In a few cases, it can be a true emergency, like in the case of a placental abruption or severe bleeding.
1. The Process Begins
After you have received your anesthesia, usually a spinal or epidural and all that entails, you will be ready for surgery. The anesthesia can take a while to take effect, even 20–30 minutes. The powerful numbing will happen quickly and effectively.
In this photo you will see that the mother has been draped with sterile drapes and is in the operating room as they make the initial incision into her abdomen.
While you receive your anesthesia, the room will be quite busy as the other nurses and doctors prepare the room with instruments and prepare the warmer for the baby.
2. Multiple Layers of Incisions
There are multiple layers that your surgeon must go through before reaching the baby. All in all, it takes about 5–10 minutes from the start of the surgery until the birth of your baby.
The doctor will use a combination of sharp instruments and blunt dissection as s/he goes through each layer. You may also hear whirring noises as a machine is used to cauterize or burn small blood vessels to prevent bleeding. Sometimes, there are strange smells, too.
Suctioning Amniotic Fluids
When the doctor reaches the uterus, the suctioning begins. After cutting through the uterus, the amniotic fluid will be suctioned away to make a bit more room in the uterus for the doctor’s hands or instruments such as forceps or a vacuum extractor.
4. The Baby’s Head Is Born
Your baby is usually engaged in the pelvis, generally head down, but perhaps rear first or breech. Whatever part has entered the pelvis will be lifted out by the doctors. You may feel pressure at this point and some women report feeling nauseated during this intense, but brief, moment.
The baby’s head is born! Once the head is out, your doctor will suction the baby’s nose and mouth for fluids. In a vaginal birth, these are normally squeezed out by the process of labor and birth.
In a cesarean birth, the baby needs some extra help getting rid of these fluids. If meconium is present, extra suctioning may be required.
5. Dislodging The Baby’s Head And Shoulders
At this stage, the surgeon will need to maneuver the baby back and forth to help with the birth. You may feel a wiggling sensation.
Once your baby has been well suctioned, the doctor will start to help the birth of the rest of the body. The doctor will check for umbilical cord entanglement or other complications as the body is born. You may also have the assistant surgeon pressing on the upper part of your abdomen of the fundus to assist in the birth.
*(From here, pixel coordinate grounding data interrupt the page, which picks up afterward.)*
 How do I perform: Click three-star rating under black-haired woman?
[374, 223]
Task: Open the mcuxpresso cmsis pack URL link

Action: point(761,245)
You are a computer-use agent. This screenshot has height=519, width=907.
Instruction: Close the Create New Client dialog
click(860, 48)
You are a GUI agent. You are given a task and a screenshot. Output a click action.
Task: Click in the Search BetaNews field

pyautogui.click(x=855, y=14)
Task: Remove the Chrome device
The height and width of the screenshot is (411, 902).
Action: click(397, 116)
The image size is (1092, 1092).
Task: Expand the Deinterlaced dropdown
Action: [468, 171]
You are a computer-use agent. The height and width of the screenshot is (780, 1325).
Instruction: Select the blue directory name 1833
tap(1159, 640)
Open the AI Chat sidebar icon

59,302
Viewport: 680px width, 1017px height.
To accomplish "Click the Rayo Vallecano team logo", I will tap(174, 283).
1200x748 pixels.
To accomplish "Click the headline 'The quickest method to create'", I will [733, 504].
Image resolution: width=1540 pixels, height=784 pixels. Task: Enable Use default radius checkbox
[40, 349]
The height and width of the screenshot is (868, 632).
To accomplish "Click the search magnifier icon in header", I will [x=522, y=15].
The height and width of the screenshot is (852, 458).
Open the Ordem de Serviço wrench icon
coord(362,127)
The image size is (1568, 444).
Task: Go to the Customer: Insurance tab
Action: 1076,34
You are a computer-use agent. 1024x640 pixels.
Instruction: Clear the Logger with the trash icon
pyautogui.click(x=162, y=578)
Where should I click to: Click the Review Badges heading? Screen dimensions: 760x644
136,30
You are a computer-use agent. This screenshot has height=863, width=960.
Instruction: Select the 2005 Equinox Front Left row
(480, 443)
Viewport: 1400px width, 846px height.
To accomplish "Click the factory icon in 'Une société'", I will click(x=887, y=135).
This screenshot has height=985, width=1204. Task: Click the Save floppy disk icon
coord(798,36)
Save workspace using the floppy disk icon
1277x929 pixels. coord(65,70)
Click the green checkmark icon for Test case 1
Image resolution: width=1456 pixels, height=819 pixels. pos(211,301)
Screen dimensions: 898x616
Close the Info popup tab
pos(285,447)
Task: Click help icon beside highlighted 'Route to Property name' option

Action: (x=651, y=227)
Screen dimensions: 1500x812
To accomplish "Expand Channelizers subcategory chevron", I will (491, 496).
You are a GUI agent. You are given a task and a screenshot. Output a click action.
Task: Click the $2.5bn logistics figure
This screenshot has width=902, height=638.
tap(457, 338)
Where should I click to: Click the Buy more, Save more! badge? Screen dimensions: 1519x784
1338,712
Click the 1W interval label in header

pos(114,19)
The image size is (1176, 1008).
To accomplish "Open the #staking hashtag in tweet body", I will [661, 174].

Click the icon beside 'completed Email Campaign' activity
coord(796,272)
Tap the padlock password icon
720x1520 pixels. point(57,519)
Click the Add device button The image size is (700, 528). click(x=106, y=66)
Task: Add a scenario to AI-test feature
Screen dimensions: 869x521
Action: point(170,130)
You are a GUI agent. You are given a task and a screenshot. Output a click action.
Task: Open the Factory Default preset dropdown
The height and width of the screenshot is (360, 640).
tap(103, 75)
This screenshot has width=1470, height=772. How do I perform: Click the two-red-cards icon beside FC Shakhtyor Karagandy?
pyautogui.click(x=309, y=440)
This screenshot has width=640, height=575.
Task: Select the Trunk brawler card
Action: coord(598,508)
6. The Birth Of The Baby’s Body
Your baby will usually be briefly held over the drape to be shown to you and then taken away by a nurse or neonatologist to a nearby warmer, depending on the set up of the operating room. With some prior planning, you can request to be skin-to-skin with your baby immediately while they finish the surgery.
Your baby’s warmer will be in the same room as your surgery. Here, the baby will be suctioned again to ensure that the amniotic fluid is cleared. Your baby may also have some basic care like weighing, measuring, vitamin K, etc.
The repair of the uterus and the layers that were cut during the surgery need to be completed before the end of the surgery. During this, the placenta will also be removed and examined by your doctor. This is the longest part of the cesarean section, which takes about 45–60 minutes to complete.
During this time, you can usually have your baby with you to breastfeed or hold. It can also be possible for your support person to hold the baby close to your face if you are unable to manage the weight.
Wound Care After The Surgery
After the surgical bit is finished, your surgeon will suture (sew) or staple your incision shut. It will be covered with a bandage.
You will be watched in the post-op area for at least an hour to ensure that your vital signs are stable and that you aren’t bleeding too heavily, though everyone will bleed vaginally from the healing uterus.
You will then be taken to your postpartum room. There you will spend the remainder of your stay, which is usually about 4 days.